Exercise: Please give again, word for word, each line that falls between the line with "At what coordinates should I click to accomplish: Open" and the end of the data, inclusive.

Saved entries:
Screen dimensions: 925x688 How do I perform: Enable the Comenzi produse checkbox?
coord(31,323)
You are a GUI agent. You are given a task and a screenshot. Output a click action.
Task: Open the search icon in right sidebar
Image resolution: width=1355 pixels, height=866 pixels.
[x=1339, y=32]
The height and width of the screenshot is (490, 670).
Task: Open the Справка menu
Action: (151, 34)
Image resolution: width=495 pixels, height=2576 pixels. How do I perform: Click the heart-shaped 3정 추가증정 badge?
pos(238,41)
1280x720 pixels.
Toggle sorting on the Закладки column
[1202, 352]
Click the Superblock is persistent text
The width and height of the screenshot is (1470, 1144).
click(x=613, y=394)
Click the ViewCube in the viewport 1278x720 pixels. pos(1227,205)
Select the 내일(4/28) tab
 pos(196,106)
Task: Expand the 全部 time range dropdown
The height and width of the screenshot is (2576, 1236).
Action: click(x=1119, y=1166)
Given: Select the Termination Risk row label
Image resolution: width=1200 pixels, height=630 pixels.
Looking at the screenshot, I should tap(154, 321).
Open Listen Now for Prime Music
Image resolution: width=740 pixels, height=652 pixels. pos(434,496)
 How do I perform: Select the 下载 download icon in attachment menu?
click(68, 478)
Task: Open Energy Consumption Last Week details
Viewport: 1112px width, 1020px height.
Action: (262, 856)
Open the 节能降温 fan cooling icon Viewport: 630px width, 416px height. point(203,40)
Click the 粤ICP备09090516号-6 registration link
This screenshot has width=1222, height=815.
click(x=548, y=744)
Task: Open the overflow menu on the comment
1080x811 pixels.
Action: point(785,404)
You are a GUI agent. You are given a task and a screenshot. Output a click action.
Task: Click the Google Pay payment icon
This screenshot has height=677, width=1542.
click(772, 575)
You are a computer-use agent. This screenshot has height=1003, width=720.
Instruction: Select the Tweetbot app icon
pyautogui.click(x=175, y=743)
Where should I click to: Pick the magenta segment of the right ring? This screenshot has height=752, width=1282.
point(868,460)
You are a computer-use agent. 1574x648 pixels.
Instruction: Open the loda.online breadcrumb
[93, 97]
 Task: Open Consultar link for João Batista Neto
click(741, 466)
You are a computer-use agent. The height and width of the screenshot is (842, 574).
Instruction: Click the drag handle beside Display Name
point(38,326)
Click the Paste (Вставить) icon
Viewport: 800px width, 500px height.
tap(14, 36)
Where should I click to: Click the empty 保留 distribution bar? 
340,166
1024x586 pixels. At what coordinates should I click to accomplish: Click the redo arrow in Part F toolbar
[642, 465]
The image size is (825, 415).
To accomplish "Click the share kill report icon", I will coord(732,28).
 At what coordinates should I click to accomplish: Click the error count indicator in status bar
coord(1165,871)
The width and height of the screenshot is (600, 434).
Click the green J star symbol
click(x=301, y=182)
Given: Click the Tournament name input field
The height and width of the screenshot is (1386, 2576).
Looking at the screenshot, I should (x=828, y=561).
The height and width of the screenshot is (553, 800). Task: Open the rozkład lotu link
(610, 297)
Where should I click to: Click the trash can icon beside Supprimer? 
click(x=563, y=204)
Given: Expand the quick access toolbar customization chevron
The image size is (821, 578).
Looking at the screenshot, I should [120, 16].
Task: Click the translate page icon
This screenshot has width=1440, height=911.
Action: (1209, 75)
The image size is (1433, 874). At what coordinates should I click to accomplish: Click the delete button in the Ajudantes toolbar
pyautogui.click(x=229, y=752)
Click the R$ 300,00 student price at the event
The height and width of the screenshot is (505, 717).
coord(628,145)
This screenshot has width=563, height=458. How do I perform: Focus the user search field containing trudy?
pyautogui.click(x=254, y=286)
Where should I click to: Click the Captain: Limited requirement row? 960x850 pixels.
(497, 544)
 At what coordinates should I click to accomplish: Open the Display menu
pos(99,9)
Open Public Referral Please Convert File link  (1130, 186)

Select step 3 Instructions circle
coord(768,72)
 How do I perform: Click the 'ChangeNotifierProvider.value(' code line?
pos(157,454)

Your solution:
 At what coordinates should I click to accomplish: Open the Display menu
pos(99,9)
Open Public Referral Please Convert File link  (1130, 186)

Select step 3 Instructions circle
coord(768,72)
 How do I perform: Click the 'ChangeNotifierProvider.value(' code line?
pos(157,454)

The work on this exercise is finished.